Estimative and residual
\begin{equation}
\hat{y} = Xb, \qquad
r_i = \hat{y}_i - y_i
\end{equation}


Estimator has a normal distribution
\begin{equation}
b\sim \mathcal{N}\left(\beta,\sigma^2(X^T X)^{-1}\right)
\end{equation}

Sample variance approximation
\begin{equation}
s^2 = \frac{SS_{res}}{n-(m+1)}
\end{equation}
* $n$: number of samples
* $m$: number of variables
* 1: $x_0$

t-Student-statistic
\begin{equation}
t_i = \frac{b_i}{s\sqrt{(X^T X)^{-1}_{ii}}}
\end{equation}

Null hypothesis ($H_0$)
* $\beta_i=0$
* the coeficients have no influence


If $|t_i| > t(1-\alpha) \implies H_0$ could be rejected with at least $(1-\alpha)$ confidence.

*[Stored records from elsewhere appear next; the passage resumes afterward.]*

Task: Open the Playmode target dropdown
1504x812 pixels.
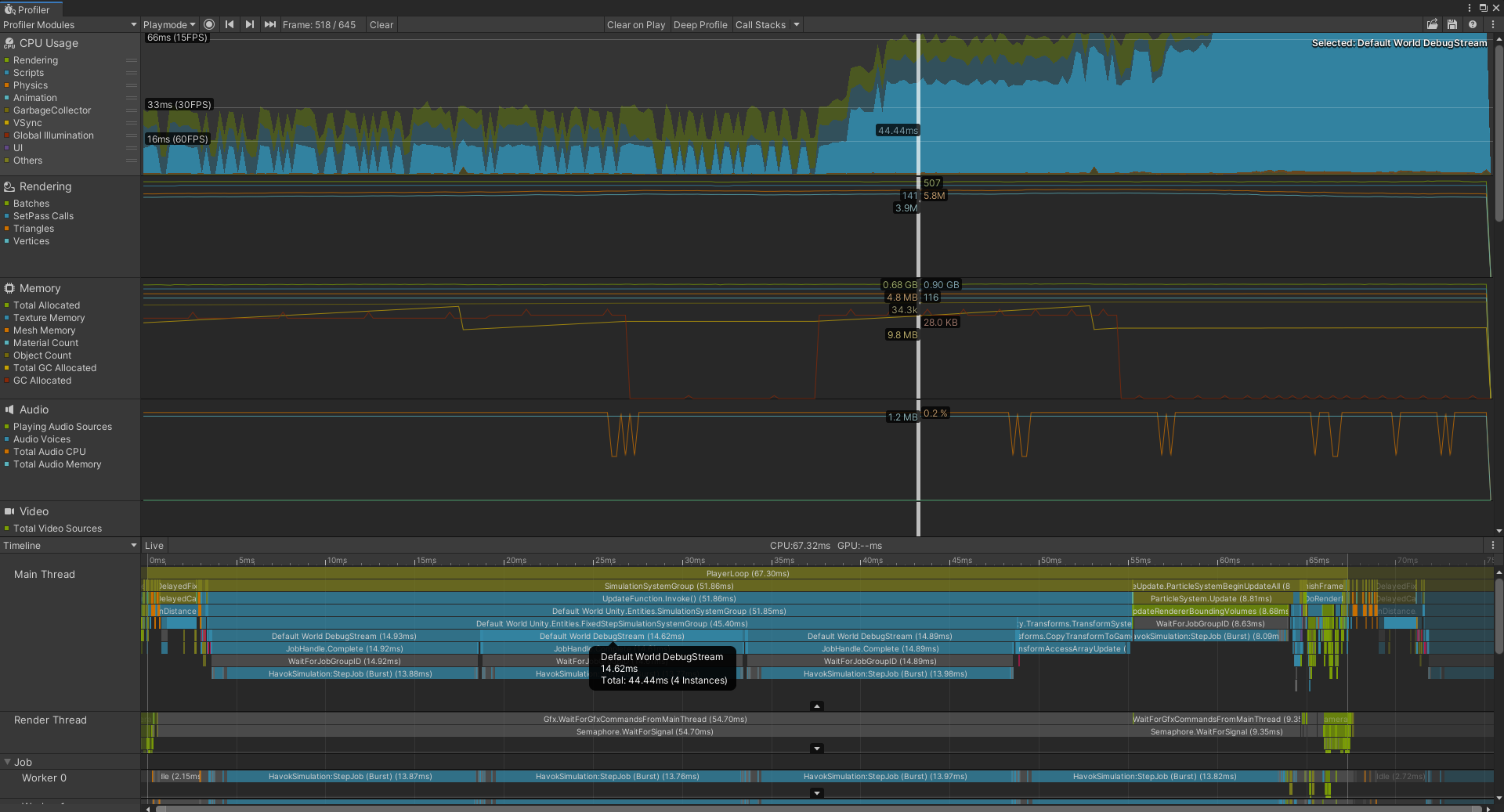Action: (x=168, y=24)
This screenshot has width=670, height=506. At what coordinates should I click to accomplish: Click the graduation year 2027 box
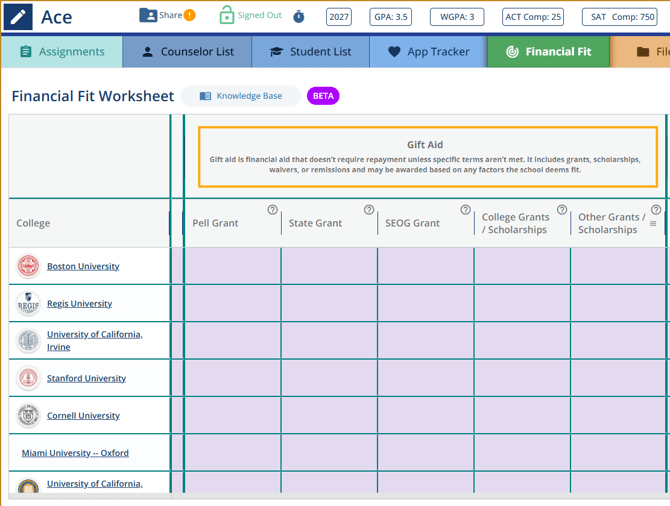(x=339, y=17)
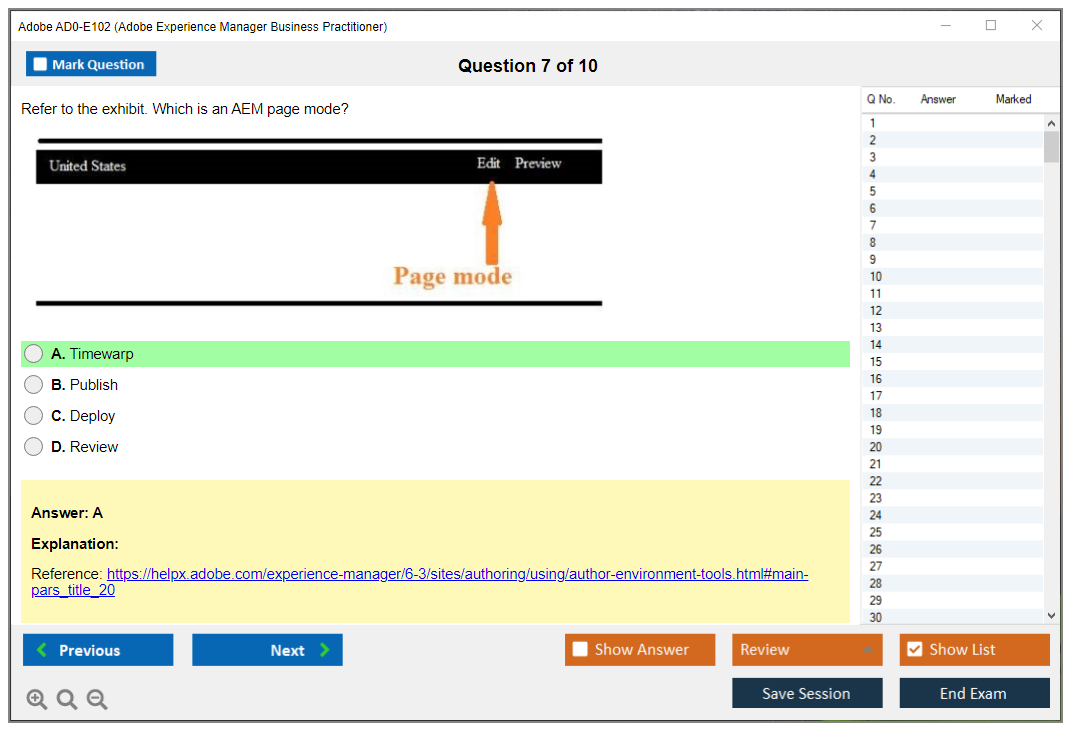Screen dimensions: 1075x735
Task: Go back to Previous question
Action: [x=98, y=650]
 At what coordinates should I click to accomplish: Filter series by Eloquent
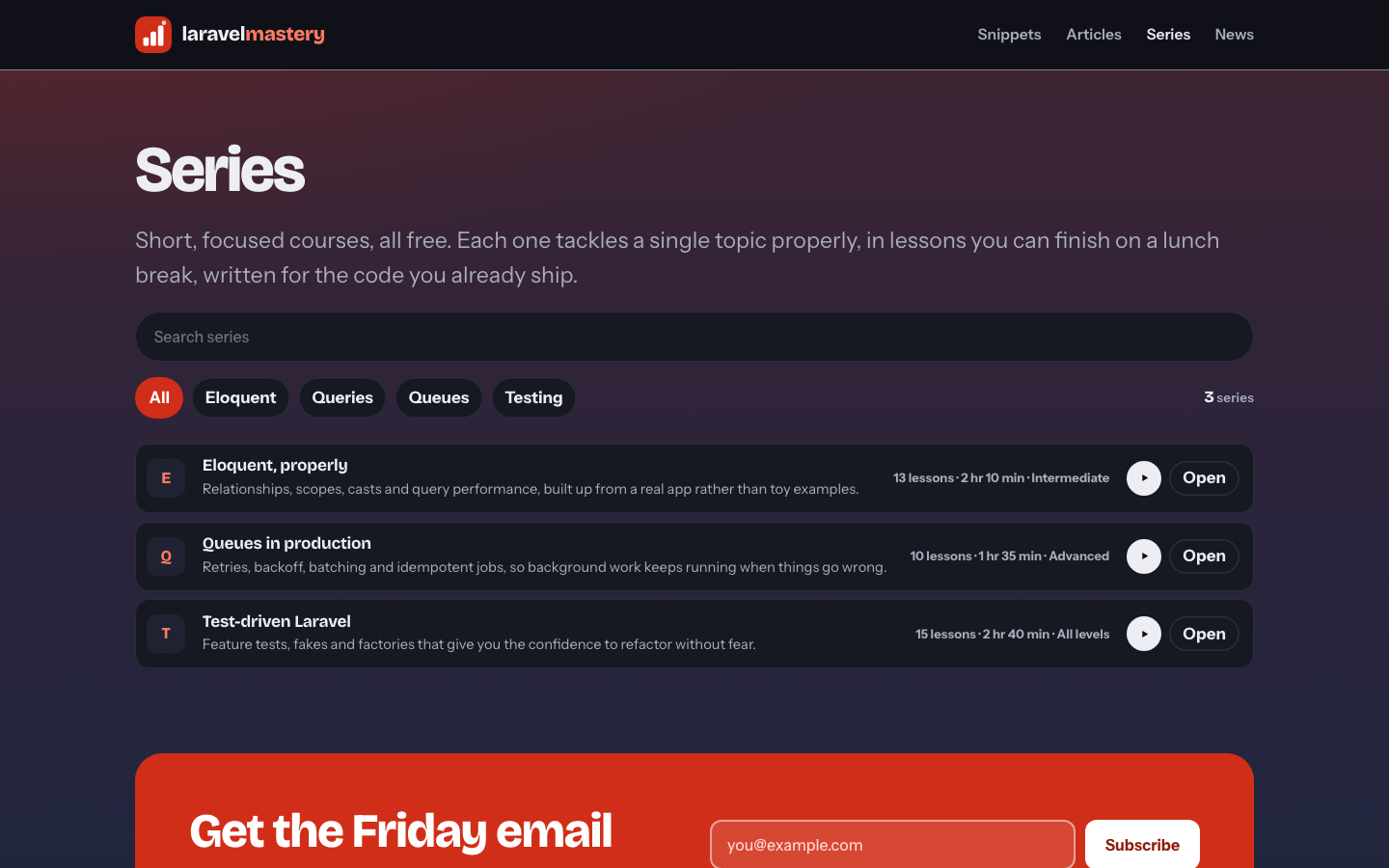coord(240,397)
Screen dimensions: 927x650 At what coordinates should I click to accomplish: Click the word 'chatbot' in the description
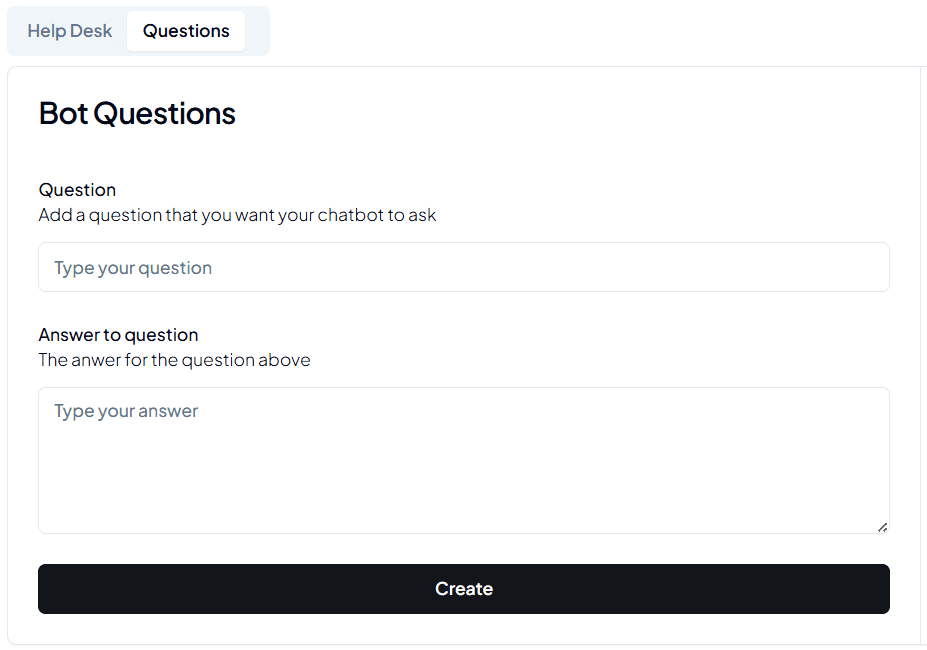[349, 215]
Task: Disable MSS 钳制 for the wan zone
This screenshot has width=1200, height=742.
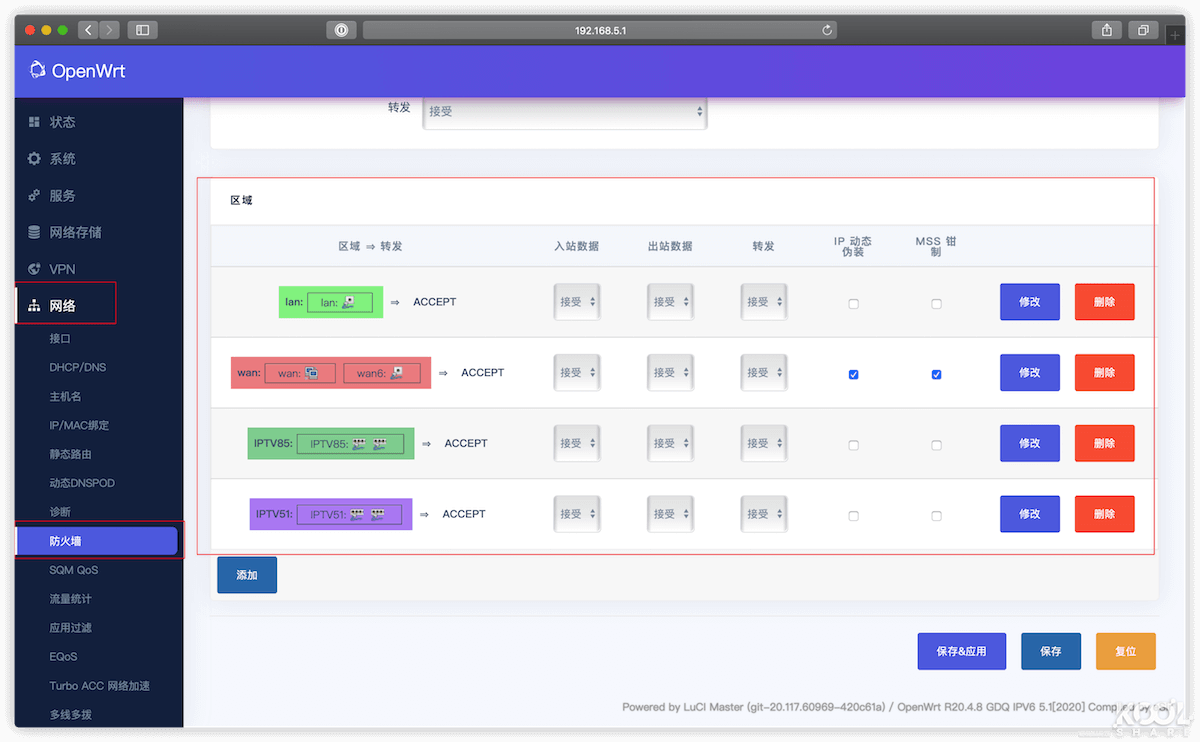Action: point(936,374)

where $\alpha$ is the significance level




## Homemade implementation

In [1]:
# Multivariate Linear Regression
# Author: Vinícius Rios Fuck
# Date: 20/07/2020


import pandas as pd
import numpy as np
from scipy.stats import t

# Sample input
# Source: https://pt.wikipedia.org/wiki/M%C3%A9todo_dos_m%C3%ADnimos_quadrados

d = {"i": [1,2,3,4,5,6,7,8,9,10],
     "y": [122,114,86,134,146,107,68,117,71,98],
     "x1": [139,126,90,144,163,136,61,62,41,120],
     "x2": [0.115,0.120,0.105,0.090,0.100,0.120,0.105,0.080,0.100,0.115]
}
df = pd.DataFrame(data=d)

# Adjust input data

# select the y variable
y = df['y'].to_numpy()
# select the X variables
X = df.iloc[:,2:].to_numpy()
# add x_0 column of ones (independent coeficient)
X = np.c_[ np.ones(len(X)), X ]

In [3]:
def LR_predict(x, b):
  y_hat = x @ b
  return y_hat


def squared_sum(x):
  squared_x_sum = np.square(x).sum()
  return squared_x_sum


def residual_f(actual, predict):
  residual = actual - predict
  return residual


def R_2_score(squared_residuals_sum, squared_y_y_bar_distance_sum):
  R_2 = 1 - squared_residuals_sum / squared_y_y_bar_distance_sum
  return R_2


def adjusted_R_2_score(R_2, n, dof):
  adjusted_R_2 = 1 - (n-1)/dof * (1-R_2)
  return adjusted_R_2


# Standard Deviation
def std_sample(squared_residuals_sum, dof):
  sd_sample = (squared_residuals_sum / dof)**0.5
  return sd_sample


def t_stat(b, sd_sample, XtX_inv):
  t_student_coef = b / (sd_sample * np.diag(XtX_inv)**0.5)
  return t_student_coef

def significance(confidence=0.975):
  alpha = 1 - confidence
  return alpha


def critical_value_calc(dof, confidence=0.975):
  critical_value = t.ppf(confidence, dof)
  return critical_value


def round_3(input):
  return round(input, 3)


def exp_2(input):
  return '{:.2e}'.format(input)


def print_hypothesis(b, p_value, t_student_coef, critical_value, alpha):
  cv_out = round_3(critical_value)
  alpha_out = round_3(alpha)
  print("H0: null hypothesis: the coefficients bi are not relevant\n")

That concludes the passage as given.